La poesia moderna, umanista, inizia con Petrarca: l'uomo che ama, di un amore troppo carnale, Laura, e l'alloro, la fama e l'onore mondani, alla fine torna a Dio, insoddisfatto, chè la vita gli mostra ogni istante che "quanto piace al mondo è breve sogno". Nel secolo passato, della decadenza, dell'ateismo e del sangue, i costruttori della felicità politica non sono mai poeti: al contrario, giornalisti, saggisti, polemisti…
Scrivono il Mein Kampf, editoriali della Pravda o del Popolo d'Italia, il libretto rosso, esattamente come gli illuministi producevano saggi, enciclopedie, utopie, ma poca poesia e poca arte. Amore, vita, morte, felicità, le uniche cose che contano, vengono accantonate: si discute di economia, rivoluzione, potere… L'orizzonte è sempre e solo terreno, come se Dio, il Mistero, non ci fosse; come se loro stessi fossero Dio. I veri poeti no. Per loro, se Dio non c'è, è finita: regna l'assurdo. Vivono magari nella stessa temperie culturale, prostrati dallo stesso nichilismo, dal medesimo dubbio, dei loro contemporanei, ma non si lasciano comprare da un senso religioso, quello ideologico, adulterato e fasullo, né da speranze meramente terrene. Pensiamo a Leopardi: le "magnifiche sorti e progressive" dell'illuminismo suscitano in lui un profondo disprezzo. Aspira a "interminati spazi, sovrumani silenzi, profondissima quiete", all'infinito del mare… I suoi sono "desideri infiniti", cui cerca una soddisfazione mondana, ma rendendosi sempre conto che non basta. Leopardi aspira a Dio, e lo rifiuta, ma non sostituisce mai, all'Eterno, né se stesso, né il mondo. Per lui infatti "il fine dell'uomo, il suo sommo bene, la sua felicità non esistono"; eppure il cuore "cerca e cercherà sempre sommamente ed unicamente queste cose" (Zibaldone). Leopardi, come scrive Divo Barsotti, "non vive che per domandar conto di sé, per chiedere la ragione della sua vita". Alza gli occhi alla luna, e li abbassa alla terra, e poi di nuovo, di continuo. E' imbevuto di filosofie atee, sensiste, ma non cessa mai di inquietarsi. Non si rassegna ad essere materia inerte, senza scopo. Non lo farebbe neppure se qualcuno gli spiegasse, "scientificamente", che è solo un "refuso" della natura, un evento "casuale", un animale "evoluto".
Così è il cuore: se Dio non c'è, tutto perde significato, e rimane solo "l'infinita vanità del tutto". Per questo tante volte in Leopardi "l'infelicità si fa parola di accusa come in Giobbe, ma più spesso, forse, inconsapevole e segreta preghiera": "Che fai tu luna in ciel, dimmi che fai?". Qualcosa di simile accade anche ai crepuscolari, all'inizio del Novecento. Le promesse e i dogmi del positivismo, l'esaltazione del futurismo, l'interventismo messianico, la religione nazionalista, il nascente contrapporsi tra rossi e neri, sono per loro, da subito, vano agitarsi di sciocchi: a nessuna di queste speranze, da poco, si aggrappano per trovare la salvezza, quella vera.
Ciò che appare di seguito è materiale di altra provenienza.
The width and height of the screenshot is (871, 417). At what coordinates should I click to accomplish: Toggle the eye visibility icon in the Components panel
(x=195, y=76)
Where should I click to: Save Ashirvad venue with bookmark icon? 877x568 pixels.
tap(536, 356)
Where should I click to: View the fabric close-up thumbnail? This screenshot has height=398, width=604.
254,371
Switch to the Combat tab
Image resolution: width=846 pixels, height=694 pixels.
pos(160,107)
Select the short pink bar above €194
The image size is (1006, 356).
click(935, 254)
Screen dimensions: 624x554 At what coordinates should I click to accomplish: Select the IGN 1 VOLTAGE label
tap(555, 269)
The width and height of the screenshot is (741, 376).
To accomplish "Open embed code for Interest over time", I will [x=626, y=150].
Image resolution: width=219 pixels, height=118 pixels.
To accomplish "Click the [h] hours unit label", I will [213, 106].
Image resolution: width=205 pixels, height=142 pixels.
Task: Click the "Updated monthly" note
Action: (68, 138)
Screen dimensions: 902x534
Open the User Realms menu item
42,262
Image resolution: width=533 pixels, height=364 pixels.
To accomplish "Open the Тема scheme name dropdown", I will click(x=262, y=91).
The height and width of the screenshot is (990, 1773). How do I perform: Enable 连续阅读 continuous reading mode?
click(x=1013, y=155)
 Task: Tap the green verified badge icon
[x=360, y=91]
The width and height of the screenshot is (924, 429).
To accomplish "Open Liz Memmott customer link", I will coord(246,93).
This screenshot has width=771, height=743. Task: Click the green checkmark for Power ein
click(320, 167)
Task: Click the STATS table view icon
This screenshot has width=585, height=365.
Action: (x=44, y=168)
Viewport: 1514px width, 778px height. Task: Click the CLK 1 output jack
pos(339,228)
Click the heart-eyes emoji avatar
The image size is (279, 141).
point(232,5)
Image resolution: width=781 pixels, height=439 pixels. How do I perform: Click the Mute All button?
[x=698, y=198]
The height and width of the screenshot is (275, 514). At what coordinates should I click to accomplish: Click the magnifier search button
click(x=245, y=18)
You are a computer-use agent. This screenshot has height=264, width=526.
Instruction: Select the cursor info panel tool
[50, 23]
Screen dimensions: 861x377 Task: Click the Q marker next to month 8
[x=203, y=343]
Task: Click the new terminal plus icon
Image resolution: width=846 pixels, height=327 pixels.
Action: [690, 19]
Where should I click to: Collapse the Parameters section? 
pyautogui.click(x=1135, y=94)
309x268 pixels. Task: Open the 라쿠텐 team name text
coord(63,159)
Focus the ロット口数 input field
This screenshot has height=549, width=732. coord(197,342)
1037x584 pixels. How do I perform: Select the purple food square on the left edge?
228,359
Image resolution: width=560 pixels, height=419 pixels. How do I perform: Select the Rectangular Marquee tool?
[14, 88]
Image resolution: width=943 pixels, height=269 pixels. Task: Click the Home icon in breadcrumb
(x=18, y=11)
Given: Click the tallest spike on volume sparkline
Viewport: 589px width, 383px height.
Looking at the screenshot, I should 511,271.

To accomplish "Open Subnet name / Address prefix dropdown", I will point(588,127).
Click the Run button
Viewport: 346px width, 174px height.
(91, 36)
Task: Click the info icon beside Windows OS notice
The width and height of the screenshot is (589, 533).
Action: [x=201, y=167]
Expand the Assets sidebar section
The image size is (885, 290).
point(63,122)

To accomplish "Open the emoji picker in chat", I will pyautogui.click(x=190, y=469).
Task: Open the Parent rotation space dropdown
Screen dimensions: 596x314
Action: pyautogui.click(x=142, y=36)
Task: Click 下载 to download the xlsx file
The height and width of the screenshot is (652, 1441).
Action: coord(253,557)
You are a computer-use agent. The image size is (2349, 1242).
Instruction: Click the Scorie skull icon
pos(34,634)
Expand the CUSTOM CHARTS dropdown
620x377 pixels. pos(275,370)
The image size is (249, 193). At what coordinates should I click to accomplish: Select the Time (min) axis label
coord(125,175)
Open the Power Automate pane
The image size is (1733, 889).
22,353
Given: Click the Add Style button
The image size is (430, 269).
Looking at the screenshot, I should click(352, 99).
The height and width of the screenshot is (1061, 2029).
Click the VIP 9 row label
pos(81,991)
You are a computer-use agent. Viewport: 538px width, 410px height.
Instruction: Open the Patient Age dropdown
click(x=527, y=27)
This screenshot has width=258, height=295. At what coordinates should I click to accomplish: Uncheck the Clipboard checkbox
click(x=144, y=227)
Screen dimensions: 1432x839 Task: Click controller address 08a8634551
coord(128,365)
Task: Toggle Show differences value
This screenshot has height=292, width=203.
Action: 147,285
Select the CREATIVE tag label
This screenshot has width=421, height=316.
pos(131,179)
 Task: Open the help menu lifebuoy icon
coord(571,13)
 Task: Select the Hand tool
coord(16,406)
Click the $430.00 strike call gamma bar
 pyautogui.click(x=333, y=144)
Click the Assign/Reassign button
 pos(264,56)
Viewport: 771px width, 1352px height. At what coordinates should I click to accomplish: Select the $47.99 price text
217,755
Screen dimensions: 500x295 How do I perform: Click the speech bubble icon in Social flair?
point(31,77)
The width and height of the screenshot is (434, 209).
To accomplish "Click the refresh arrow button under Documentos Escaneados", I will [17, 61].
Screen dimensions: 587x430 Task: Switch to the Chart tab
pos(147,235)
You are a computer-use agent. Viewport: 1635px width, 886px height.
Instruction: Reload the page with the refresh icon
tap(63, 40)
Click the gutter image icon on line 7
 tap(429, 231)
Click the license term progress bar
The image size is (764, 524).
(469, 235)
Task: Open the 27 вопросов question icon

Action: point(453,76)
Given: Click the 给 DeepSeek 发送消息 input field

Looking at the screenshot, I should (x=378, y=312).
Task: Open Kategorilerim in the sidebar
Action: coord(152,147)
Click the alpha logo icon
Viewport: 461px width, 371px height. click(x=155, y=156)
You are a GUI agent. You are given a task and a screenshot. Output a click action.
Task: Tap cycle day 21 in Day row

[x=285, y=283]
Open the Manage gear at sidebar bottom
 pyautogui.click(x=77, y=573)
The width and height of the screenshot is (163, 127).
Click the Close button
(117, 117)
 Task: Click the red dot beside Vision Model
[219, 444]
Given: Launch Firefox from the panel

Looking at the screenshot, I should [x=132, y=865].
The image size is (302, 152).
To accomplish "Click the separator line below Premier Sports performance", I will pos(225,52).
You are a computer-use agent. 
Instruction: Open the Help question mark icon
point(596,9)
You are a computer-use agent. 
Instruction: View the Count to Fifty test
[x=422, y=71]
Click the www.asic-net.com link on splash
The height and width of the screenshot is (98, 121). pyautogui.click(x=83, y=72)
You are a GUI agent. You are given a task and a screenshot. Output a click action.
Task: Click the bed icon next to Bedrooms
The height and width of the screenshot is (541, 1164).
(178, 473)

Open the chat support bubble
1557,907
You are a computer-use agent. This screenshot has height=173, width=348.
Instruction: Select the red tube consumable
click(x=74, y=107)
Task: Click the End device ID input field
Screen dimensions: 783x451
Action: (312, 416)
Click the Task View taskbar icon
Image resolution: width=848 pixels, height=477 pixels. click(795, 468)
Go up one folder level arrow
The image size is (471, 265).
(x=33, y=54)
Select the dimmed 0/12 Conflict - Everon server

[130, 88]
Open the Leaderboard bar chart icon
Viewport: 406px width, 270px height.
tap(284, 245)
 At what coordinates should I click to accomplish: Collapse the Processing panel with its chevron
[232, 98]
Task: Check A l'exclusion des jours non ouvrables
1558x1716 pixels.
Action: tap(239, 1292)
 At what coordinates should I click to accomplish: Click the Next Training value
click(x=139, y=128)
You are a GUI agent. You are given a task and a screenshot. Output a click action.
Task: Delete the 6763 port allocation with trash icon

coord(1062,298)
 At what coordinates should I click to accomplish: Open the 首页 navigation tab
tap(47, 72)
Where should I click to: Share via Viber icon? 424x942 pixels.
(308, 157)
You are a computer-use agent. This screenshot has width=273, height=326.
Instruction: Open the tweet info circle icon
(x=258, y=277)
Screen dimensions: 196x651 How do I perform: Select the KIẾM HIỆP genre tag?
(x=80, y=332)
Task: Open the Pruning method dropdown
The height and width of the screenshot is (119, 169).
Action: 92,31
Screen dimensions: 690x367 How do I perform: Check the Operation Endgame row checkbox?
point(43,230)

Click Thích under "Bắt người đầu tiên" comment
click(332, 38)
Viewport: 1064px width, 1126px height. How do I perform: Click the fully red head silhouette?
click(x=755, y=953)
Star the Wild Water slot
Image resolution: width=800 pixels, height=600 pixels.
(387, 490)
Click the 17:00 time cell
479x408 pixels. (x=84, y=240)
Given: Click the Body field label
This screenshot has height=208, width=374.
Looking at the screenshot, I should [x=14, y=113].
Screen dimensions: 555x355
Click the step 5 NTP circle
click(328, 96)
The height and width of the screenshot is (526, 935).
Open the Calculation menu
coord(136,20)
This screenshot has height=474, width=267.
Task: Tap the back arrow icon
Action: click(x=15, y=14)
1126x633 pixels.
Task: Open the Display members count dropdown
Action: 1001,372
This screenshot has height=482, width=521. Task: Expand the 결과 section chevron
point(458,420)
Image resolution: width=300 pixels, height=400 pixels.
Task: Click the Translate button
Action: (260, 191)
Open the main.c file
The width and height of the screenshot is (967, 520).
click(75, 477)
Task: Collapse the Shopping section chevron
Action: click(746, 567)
I poveri e tristi crepuscolari vedono spesso molto più in là di tanti contemporanei, osservano disincantati la malattia del secolo, lo smarrirsi dell'uomo: "non so che triste affanno mi consumi/ sono malato e nei miei dì peggiori". Sono versi di Guido Gozzano, il poeta che ha bevuto il "veleno dannunziano": si è nutrito del superomismo, dei versi altisonanti, senza contenuto, puro colore e suono, usciti dalla penna e non dal cuore di D'Annunzio, e ha sognato per sé amori straordinari, "attrici e principesse".
Ma si è accorto che questo desiderio di costruirsi una vita "divina", di essere ad un tempo il popolo che attende ed il Messia che salva, di creare con le parole una splendida cornice al vuoto di significato, inaridisce il cuore e la mente: porta ad una "vita sterile, di sogno", alla delusione più cocente. Sono tristi, questi poveri crepuscolari, che ci parlano spesso di candele consunte, di conventi, di vecchie suore e di chiese buie e deserte. Riconoscono il crepuscolo, anche quello della fede, e ripetono, come Leopardi, la domanda essenziale: "Ed io che sono?". Consapevoli del vuoto, chiedono, come Sergio Corazzini: "perché tu mi dici poeta?". Non aver niente da dire, su di sé e sul mondo, di certo, di vero, di bello: questo è il loro cruccio, la consapevolezza che senza Dio ogni passo è perduto, ogni parola inutile.